Problem details
Please copy every one of the records below word for word.

BEGIN Records shown

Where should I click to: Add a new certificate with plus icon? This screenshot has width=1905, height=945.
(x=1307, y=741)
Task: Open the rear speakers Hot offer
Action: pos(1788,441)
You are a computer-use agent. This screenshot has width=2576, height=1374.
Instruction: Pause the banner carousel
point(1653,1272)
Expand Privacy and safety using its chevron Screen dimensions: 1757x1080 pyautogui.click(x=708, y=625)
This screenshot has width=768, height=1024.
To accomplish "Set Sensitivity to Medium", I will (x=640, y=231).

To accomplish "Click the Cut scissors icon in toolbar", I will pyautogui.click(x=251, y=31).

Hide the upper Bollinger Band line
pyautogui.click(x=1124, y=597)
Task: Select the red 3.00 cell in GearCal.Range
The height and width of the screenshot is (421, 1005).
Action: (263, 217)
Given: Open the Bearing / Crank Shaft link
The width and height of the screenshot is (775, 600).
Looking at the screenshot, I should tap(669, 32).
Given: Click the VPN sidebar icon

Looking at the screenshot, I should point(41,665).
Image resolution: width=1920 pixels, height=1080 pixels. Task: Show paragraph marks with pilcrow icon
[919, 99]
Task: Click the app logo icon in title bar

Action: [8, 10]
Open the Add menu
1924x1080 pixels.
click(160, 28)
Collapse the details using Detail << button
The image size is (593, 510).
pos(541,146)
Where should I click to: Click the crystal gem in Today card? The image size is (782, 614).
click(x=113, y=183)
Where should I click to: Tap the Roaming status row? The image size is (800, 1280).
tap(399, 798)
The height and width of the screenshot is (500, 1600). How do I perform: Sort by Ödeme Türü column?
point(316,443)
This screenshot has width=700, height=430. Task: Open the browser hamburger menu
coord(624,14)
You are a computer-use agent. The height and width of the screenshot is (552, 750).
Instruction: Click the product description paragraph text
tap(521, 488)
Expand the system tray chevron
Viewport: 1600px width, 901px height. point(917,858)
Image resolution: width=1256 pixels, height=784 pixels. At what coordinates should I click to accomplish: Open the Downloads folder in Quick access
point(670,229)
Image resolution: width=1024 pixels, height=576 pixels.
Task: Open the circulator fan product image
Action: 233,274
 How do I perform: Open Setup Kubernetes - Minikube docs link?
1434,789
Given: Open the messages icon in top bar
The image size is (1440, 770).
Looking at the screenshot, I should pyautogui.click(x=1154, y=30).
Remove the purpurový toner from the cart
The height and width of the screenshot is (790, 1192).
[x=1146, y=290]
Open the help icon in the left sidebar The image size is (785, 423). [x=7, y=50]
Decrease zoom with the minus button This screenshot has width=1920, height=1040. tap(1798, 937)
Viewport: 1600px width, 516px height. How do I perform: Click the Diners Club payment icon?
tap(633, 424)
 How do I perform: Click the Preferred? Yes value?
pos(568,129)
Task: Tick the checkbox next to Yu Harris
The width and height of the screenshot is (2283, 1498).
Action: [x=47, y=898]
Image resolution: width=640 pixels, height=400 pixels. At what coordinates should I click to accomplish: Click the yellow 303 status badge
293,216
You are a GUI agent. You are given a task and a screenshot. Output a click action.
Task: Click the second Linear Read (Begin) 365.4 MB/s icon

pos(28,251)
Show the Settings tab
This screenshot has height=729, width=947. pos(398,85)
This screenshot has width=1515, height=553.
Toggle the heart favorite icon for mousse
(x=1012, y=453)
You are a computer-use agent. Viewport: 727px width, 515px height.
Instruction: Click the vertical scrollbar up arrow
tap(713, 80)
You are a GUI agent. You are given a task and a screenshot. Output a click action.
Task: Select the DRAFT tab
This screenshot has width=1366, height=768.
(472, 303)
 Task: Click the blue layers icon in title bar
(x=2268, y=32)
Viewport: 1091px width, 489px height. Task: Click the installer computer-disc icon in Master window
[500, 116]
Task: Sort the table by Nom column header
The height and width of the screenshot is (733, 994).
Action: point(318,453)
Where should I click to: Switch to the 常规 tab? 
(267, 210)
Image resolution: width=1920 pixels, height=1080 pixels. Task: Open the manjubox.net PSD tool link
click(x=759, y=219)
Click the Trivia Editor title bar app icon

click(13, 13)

END Records shown

Task answer
Where should I click to: Add a new certificate with plus icon? This screenshot has width=1905, height=945.
(x=1307, y=741)
Task: Open the rear speakers Hot offer
Action: pos(1788,441)
You are a computer-use agent. This screenshot has width=2576, height=1374.
Instruction: Pause the banner carousel
point(1653,1272)
Expand Privacy and safety using its chevron Screen dimensions: 1757x1080 pyautogui.click(x=708, y=625)
This screenshot has width=768, height=1024.
To accomplish "Set Sensitivity to Medium", I will (x=640, y=231).

To accomplish "Click the Cut scissors icon in toolbar", I will pyautogui.click(x=251, y=31).

Hide the upper Bollinger Band line
pyautogui.click(x=1124, y=597)
Task: Select the red 3.00 cell in GearCal.Range
The height and width of the screenshot is (421, 1005).
Action: (263, 217)
Given: Open the Bearing / Crank Shaft link
The width and height of the screenshot is (775, 600).
Looking at the screenshot, I should tap(669, 32).
Given: Click the VPN sidebar icon

Looking at the screenshot, I should point(41,665).
Image resolution: width=1920 pixels, height=1080 pixels. Task: Show paragraph marks with pilcrow icon
[919, 99]
Task: Click the app logo icon in title bar

Action: [8, 10]
Open the Add menu
1924x1080 pixels.
click(160, 28)
Collapse the details using Detail << button
The image size is (593, 510).
pos(541,146)
Where should I click to: Click the crystal gem in Today card? The image size is (782, 614).
click(x=113, y=183)
Where should I click to: Tap the Roaming status row? The image size is (800, 1280).
tap(399, 798)
The height and width of the screenshot is (500, 1600). How do I perform: Sort by Ödeme Türü column?
point(316,443)
This screenshot has width=700, height=430. Task: Open the browser hamburger menu
coord(624,14)
You are a computer-use agent. The height and width of the screenshot is (552, 750).
Instruction: Click the product description paragraph text
tap(521, 488)
Expand the system tray chevron
Viewport: 1600px width, 901px height. point(917,858)
Image resolution: width=1256 pixels, height=784 pixels. At what coordinates should I click to accomplish: Open the Downloads folder in Quick access
point(670,229)
Image resolution: width=1024 pixels, height=576 pixels.
Task: Open the circulator fan product image
Action: 233,274
 How do I perform: Open Setup Kubernetes - Minikube docs link?
1434,789
Given: Open the messages icon in top bar
The image size is (1440, 770).
Looking at the screenshot, I should pyautogui.click(x=1154, y=30).
Remove the purpurový toner from the cart
The height and width of the screenshot is (790, 1192).
[x=1146, y=290]
Open the help icon in the left sidebar The image size is (785, 423). [x=7, y=50]
Decrease zoom with the minus button This screenshot has width=1920, height=1040. tap(1798, 937)
Viewport: 1600px width, 516px height. How do I perform: Click the Diners Club payment icon?
tap(633, 424)
 How do I perform: Click the Preferred? Yes value?
pos(568,129)
Task: Tick the checkbox next to Yu Harris
The width and height of the screenshot is (2283, 1498).
Action: [x=47, y=898]
Image resolution: width=640 pixels, height=400 pixels. At what coordinates should I click to accomplish: Click the yellow 303 status badge
293,216
You are a GUI agent. You are given a task and a screenshot. Output a click action.
Task: Click the second Linear Read (Begin) 365.4 MB/s icon

pos(28,251)
Show the Settings tab
This screenshot has height=729, width=947. pos(398,85)
This screenshot has width=1515, height=553.
Toggle the heart favorite icon for mousse
(x=1012, y=453)
You are a computer-use agent. Viewport: 727px width, 515px height.
Instruction: Click the vertical scrollbar up arrow
tap(713, 80)
You are a GUI agent. You are given a task and a screenshot. Output a click action.
Task: Select the DRAFT tab
This screenshot has width=1366, height=768.
(472, 303)
 Task: Click the blue layers icon in title bar
(x=2268, y=32)
Viewport: 1091px width, 489px height. Task: Click the installer computer-disc icon in Master window
[500, 116]
Task: Sort the table by Nom column header
The height and width of the screenshot is (733, 994).
Action: point(318,453)
Where should I click to: Switch to the 常规 tab? 
(267, 210)
Image resolution: width=1920 pixels, height=1080 pixels. Task: Open the manjubox.net PSD tool link
click(x=759, y=219)
Click the Trivia Editor title bar app icon

click(13, 13)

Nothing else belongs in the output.